> _AIM OF THE TASK_
Reproduce every one of the entries below, line for line and without any changes.
— Begin INFORMATION SHOWN —
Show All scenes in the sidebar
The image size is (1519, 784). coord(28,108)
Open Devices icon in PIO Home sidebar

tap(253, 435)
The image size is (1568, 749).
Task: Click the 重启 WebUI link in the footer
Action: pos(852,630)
— End INFORMATION SHOWN —
> _ANSWER IN FULL_
Show All scenes in the sidebar
The image size is (1519, 784). coord(28,108)
Open Devices icon in PIO Home sidebar

tap(253, 435)
The image size is (1568, 749).
Task: Click the 重启 WebUI link in the footer
Action: pos(852,630)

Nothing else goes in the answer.